Но современные апологеты капитализма ищут истину не в объективной закономерности причинно-следственных связей, а в отклонении от них, т.е. в случайности. В соответствии с этим автор утверждает, что «традиционная парадигма» (подразумевается теория марксизма-ленинизма) исходит из «примитивной линейности, поступательности, безальтернативности, жесткой детерминированности» экономического развития. В этом, дескать, ее органический порок. Наука нуждается, мол, в методологическом переосмыслении проблемы, в переходе с позиции необходимости на позицию господства случайности (с. 109). А что следует из приоритета случайности? А то, что любой поворот в развитии национального хозяйства может быть оправдан как проявление множественности вариантов экономического развития. Согласно «теории случайности» все, что в нашем Отечестве сегодня ни происходит, заслуживает в целом одобрения и восхваления, при умеренной критике в частностях.

«Принцип множественности» давно используется буржуазной наукой для разукрашивания буржуазного общества в цвета «народного капитализма», «демократического социализма», «рыночной экономики», «социального государства» и т.п. Но никакого «переосмысления» у апологетов не произошло. Имеет место элементарный возврат от марксизма-ленинизма к реакционным буржуазным теориям. Рассуждения о «переосмыслении» имеют цель – придать вид научности бесчисленному множеству антинаучных концепций и взглядов. Фактически речь идет о непредсказуемости экономического развития, о независимости этого развития от прошлого и настоящего.

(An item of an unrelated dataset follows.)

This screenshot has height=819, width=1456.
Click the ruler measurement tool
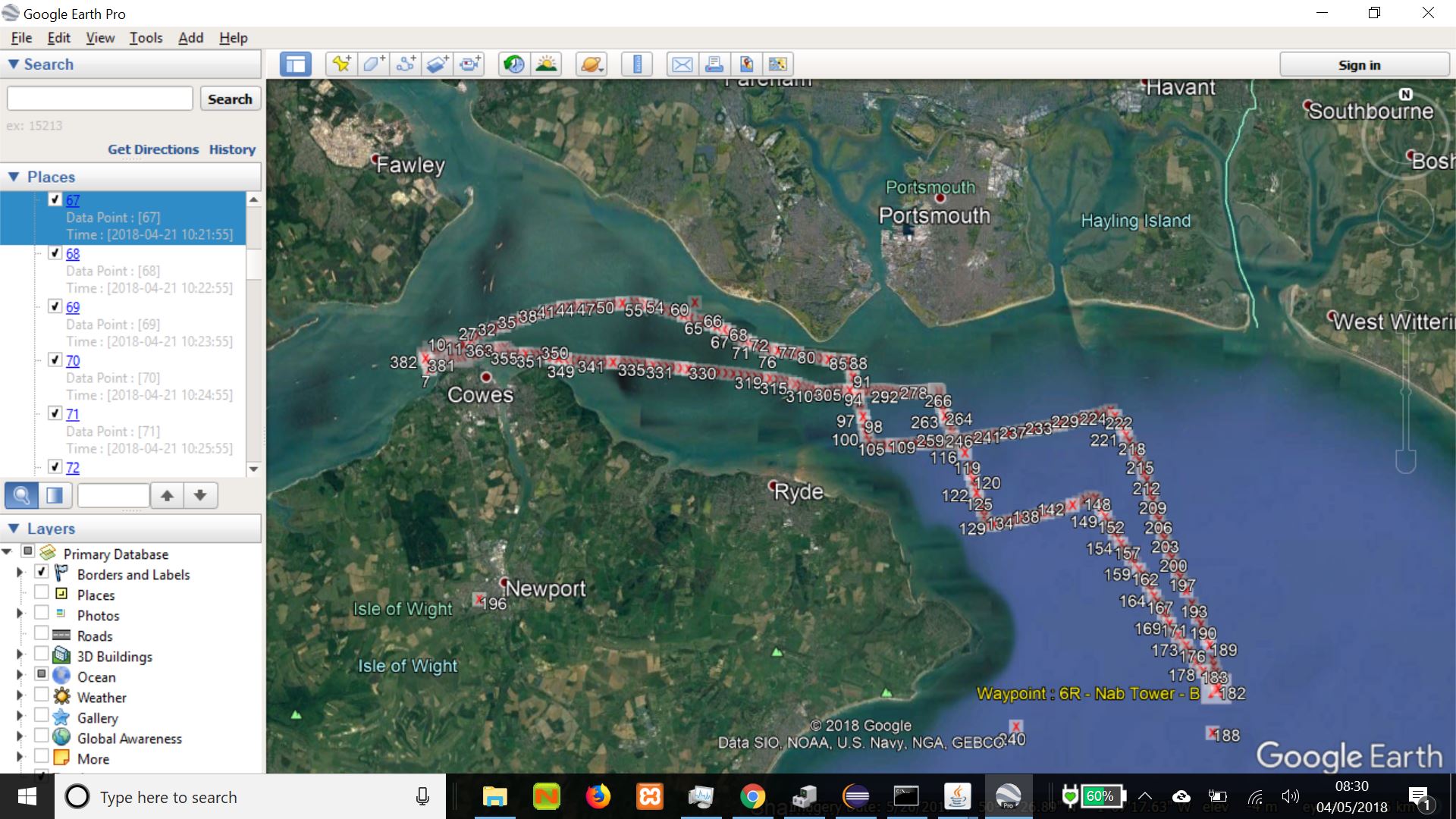tap(637, 64)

Общеизвестно, что буржуазная наука как явление отличается нелогичностью, противоречивостью, подчас полной несовместимостью взглядов и выводов в рамках одной концепции. Это отчетливо прослеживается и на примере «теории случайности». Эта «теория» в нужных случаях допускает выводы, совершенно противоположные сформулированным накануне или впоследствии. Оказывается, случайно утвердившийся (т.е. капиталистический) процесс развития способен в своем «поведении» умножать степень детерминированности, вырабатывая безальтернативные варианты реагирования «на вызовы внешней среды». В результате вырабатывается «порядок из хаоса» в развитии национальной экономики (с. 124). Таким образом, если «безальтернативная» (т.е. коммунистическая) парадигма – это ужасно плохо, то «детерминированность и безальтернативность» в развитии и распространении капитализма – вполне приемлемое и благородное дело.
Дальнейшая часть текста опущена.